To build products quickly, the unit should use agile working principles of the digital world. In the past, software development followed a standard procedure: objective, followed by design, and then implementation. Agile software development, in contrast, is flexible. Teams work in a series of sprints: Over a period of several weeks, a new product or functionality is developed and deployed, and feedback is received. This process is repeated to deliver a succession of incremental improvements. These improvements lead to the creation of a minimum viable product at a much faster pace than traditional procedures, and can be used later for continued development and upgrades.

Circles.Life applied this principle by consolidating feedback from customers and internal stakeholders iteratively at the end of each sprint to come up with new features and improvements to the platform.

Autonomy

To maximize its potential, the in-house startup needs to operate with a new mindset. To nurture this, it should be given autonomy and allowed to operate at arm’s length from the legacy organization. That implies making it into a separate business unit – and even a different legal entity – with the freedom to make important decisions on branding and pricing. At the same time, it will be able to leverage some of the parent’s procurement systems and processes in order to reduce costs.
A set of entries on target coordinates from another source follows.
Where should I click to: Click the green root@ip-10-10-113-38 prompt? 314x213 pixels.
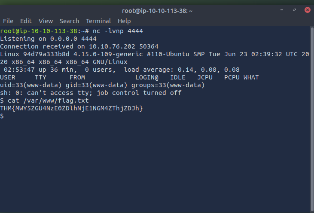(x=39, y=31)

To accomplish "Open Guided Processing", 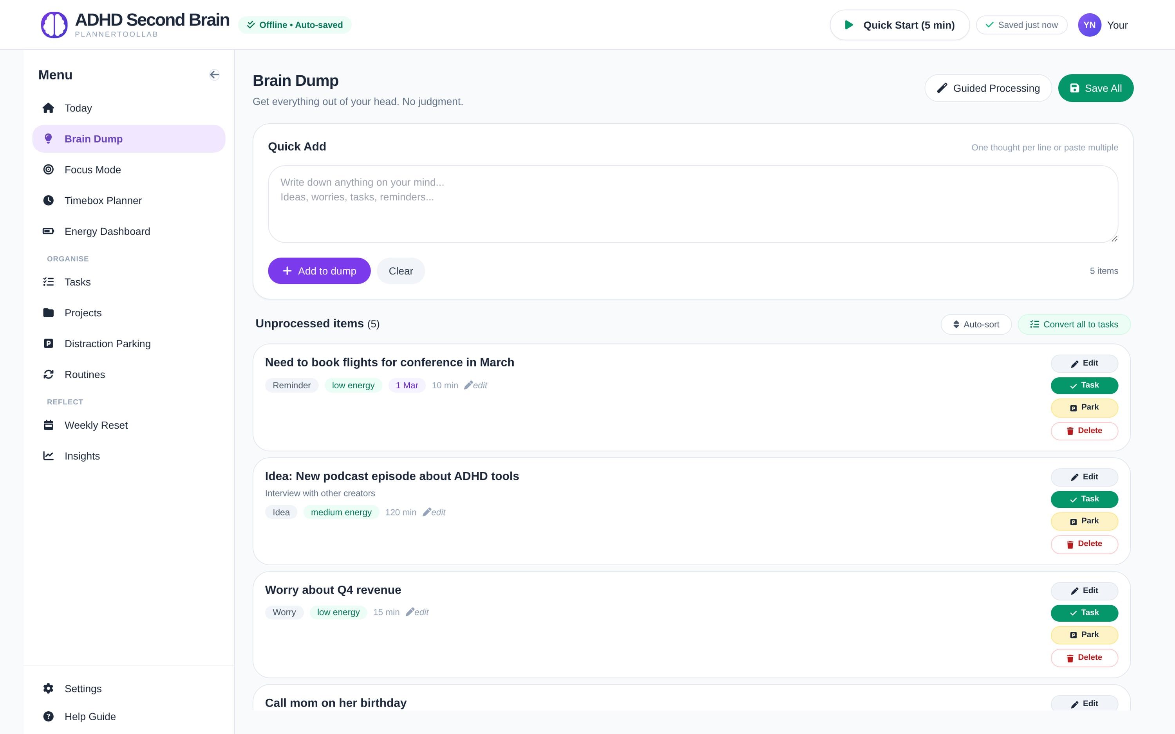I will tap(988, 88).
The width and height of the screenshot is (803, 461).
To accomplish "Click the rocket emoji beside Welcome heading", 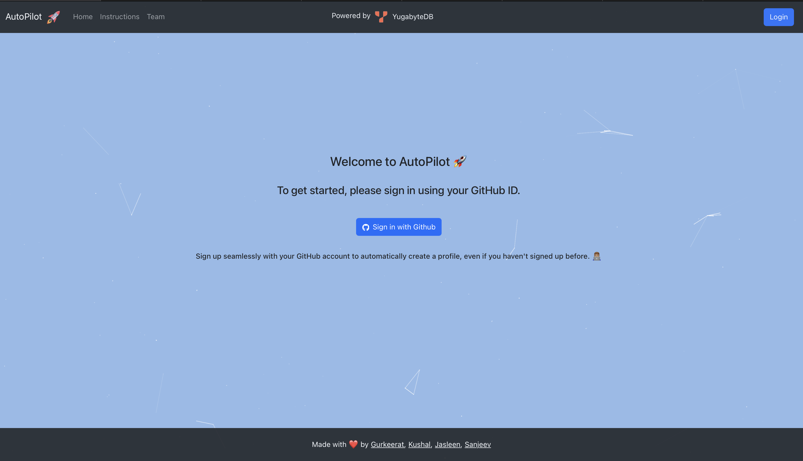I will [460, 161].
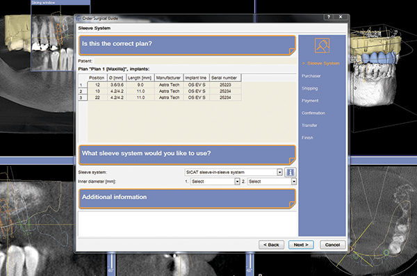Select implant row 1 in table

click(x=160, y=85)
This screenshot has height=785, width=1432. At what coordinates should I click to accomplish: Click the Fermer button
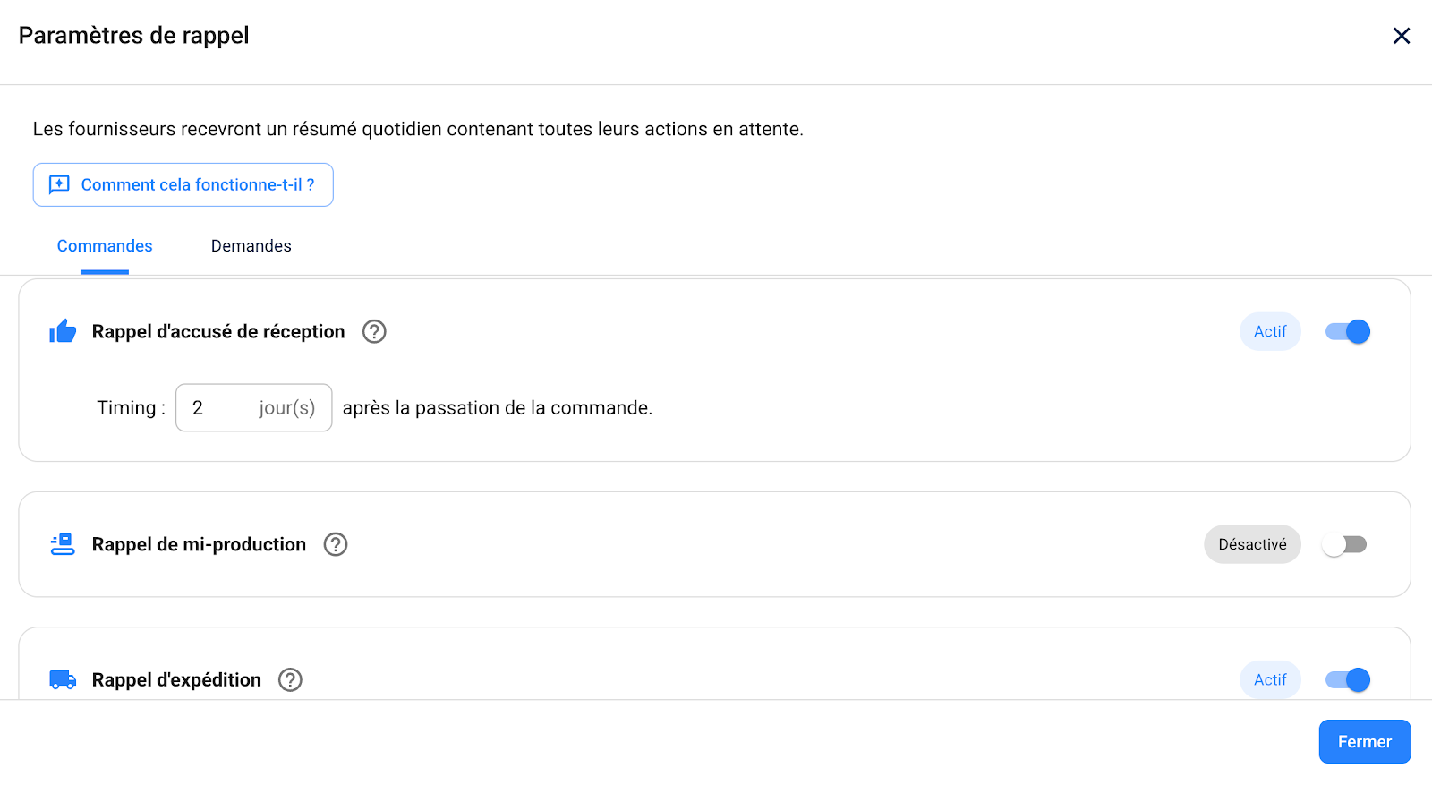(1364, 741)
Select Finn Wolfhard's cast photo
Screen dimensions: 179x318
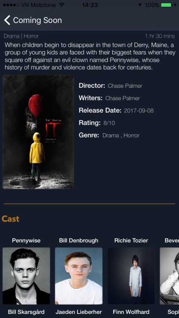pos(131,276)
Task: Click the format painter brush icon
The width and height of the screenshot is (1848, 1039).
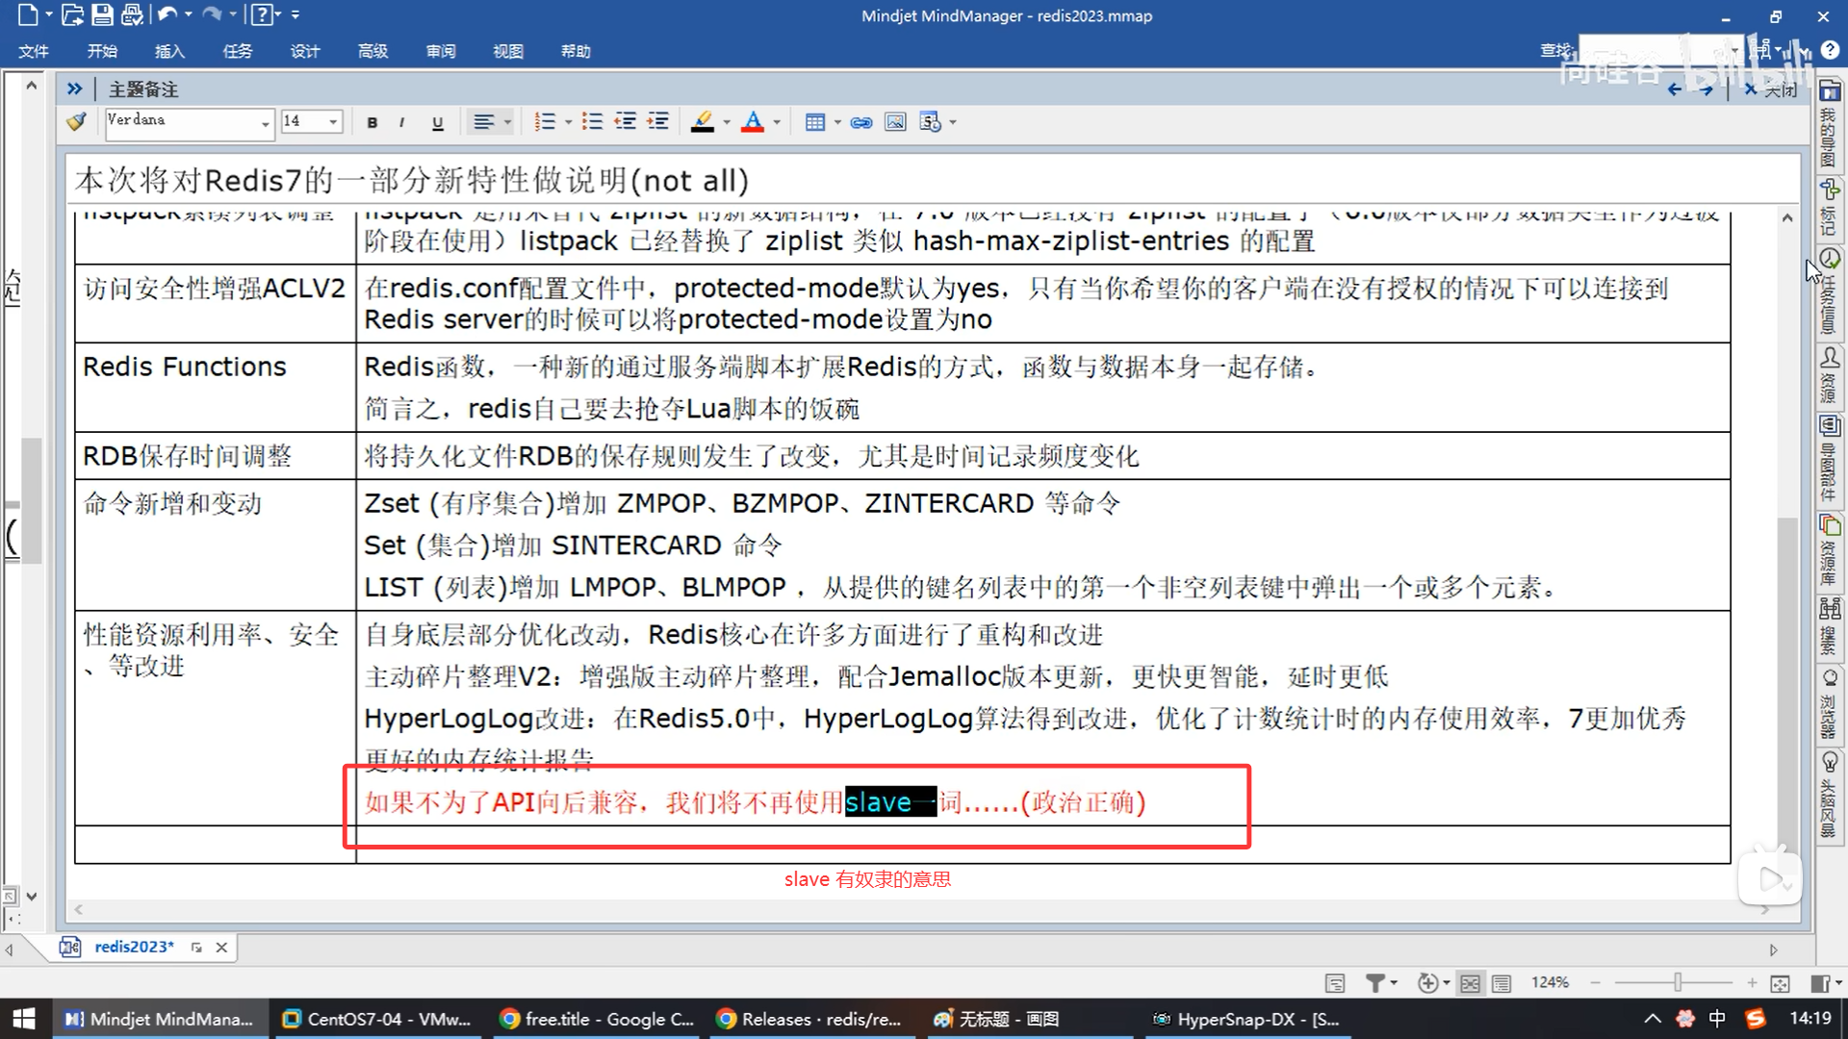Action: coord(76,122)
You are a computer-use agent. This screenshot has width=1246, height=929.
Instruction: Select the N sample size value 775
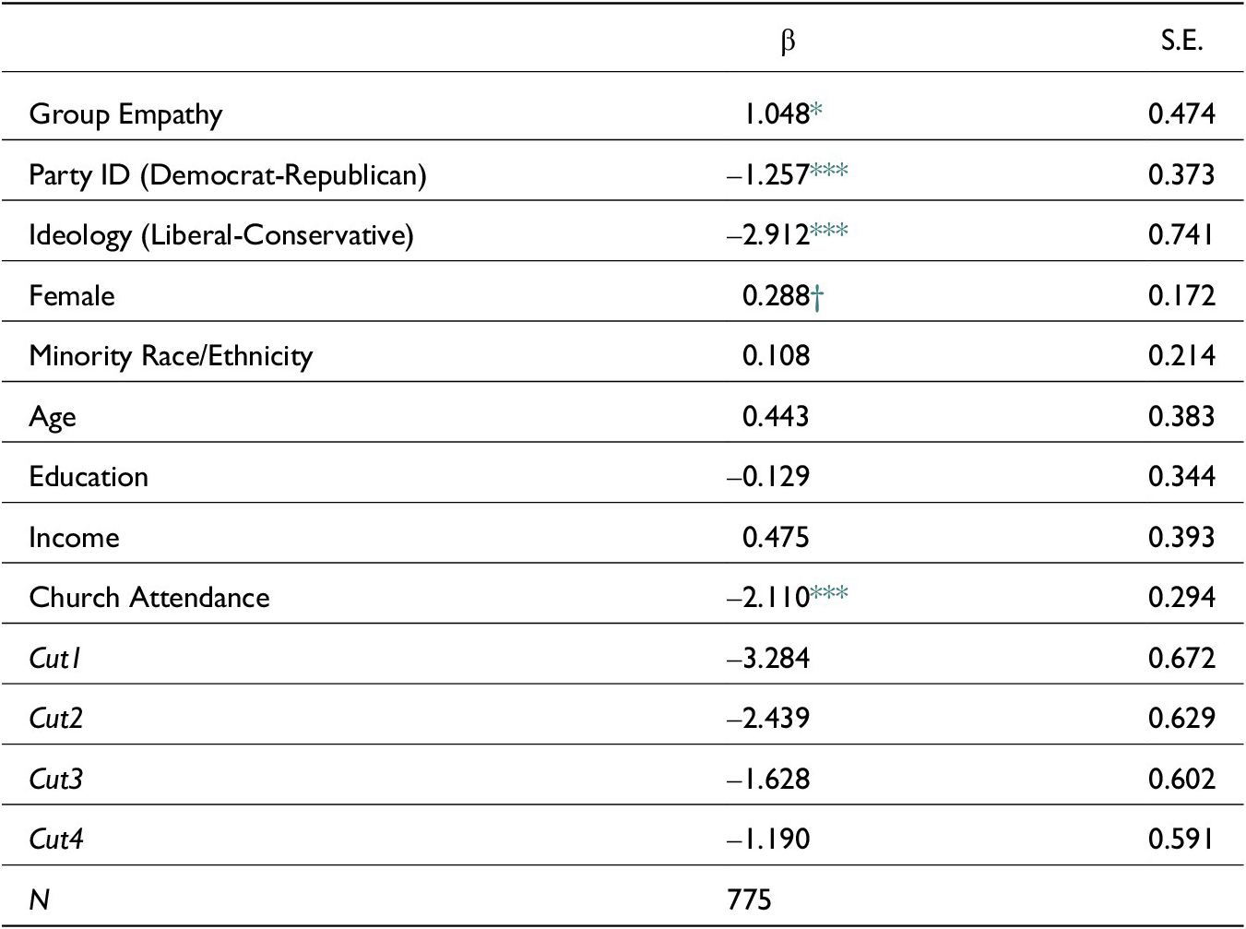click(x=749, y=899)
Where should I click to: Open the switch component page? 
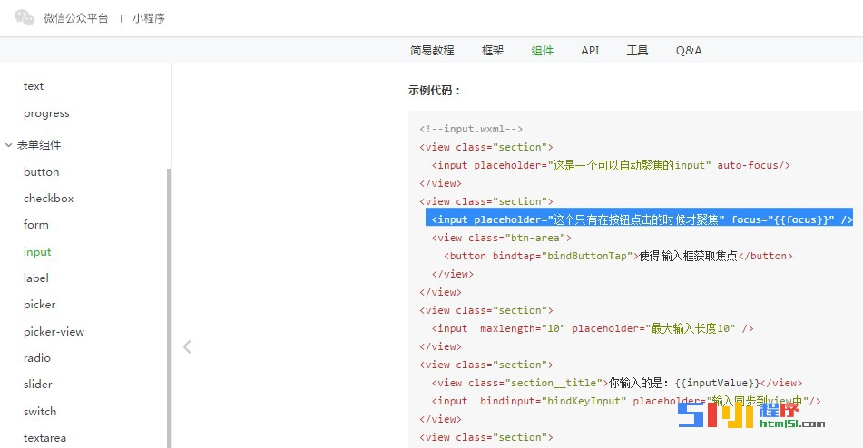point(40,412)
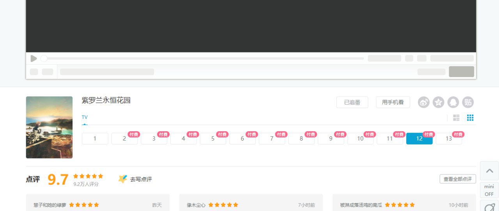Switch episodes to list view
The image size is (499, 211).
click(x=457, y=118)

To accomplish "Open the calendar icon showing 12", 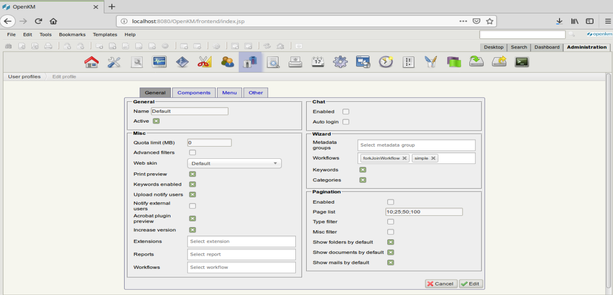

Without such autonomy, the competing priorities of the main telco business might stop the digital unit getting the resources and management focus it requires. Autonomy also makes it easier to develop a culture and mindset centered on the customer and to hire people with the right capabilities and experience, typically from other digital players. As an actual startup, Circles.Life was inherently autonomous, with an independent IT stack, a separate team and digital process, unencumbered by constraints from any incumbent telecom company. It took the opportunity to expand its services, offering insurance and ticketing services on its online platform. 

How Circles.Life supports incumbent telcos to launch and operate a digital proposition

From Digital Startup To Large-Scale Change

For a large telecom provider, the launch of a successful digital unit is not the finish line. One way the startup unit can contribute to the overall success of the operator, is by competing for customers, and perhaps retaining those which might otherwise migrate to other providers. An effective startup unit might differentiate itself through a B-brand to target a segment the main brand might not focus on - this approach has the dual advantages of diversifying the product portfolio while also defending the main brand against other digital attackers. But the ultimate goal is to digitize the parent company. In order to offer the same level of service as a digital native, the parent company will also require a mechanism to transfer knowledge. 

Transference of learnings from digital startup to parent company

Learnings could include technical implementation using agile processes; how to launch and scale a community; and the use of digital channels to optimize advertising impact. Such knowledge might cascade effectively from the digital startup to the parent company via topical learning programs. More-formal structures could include a digital center of excellence in the startup to foster digital talent, who would then transfer to the legacy organization. In all these channels, the parent company needs to measure progress continuously: both the startup’s progress towards its objectives and the flow of learnings to the legacy organization.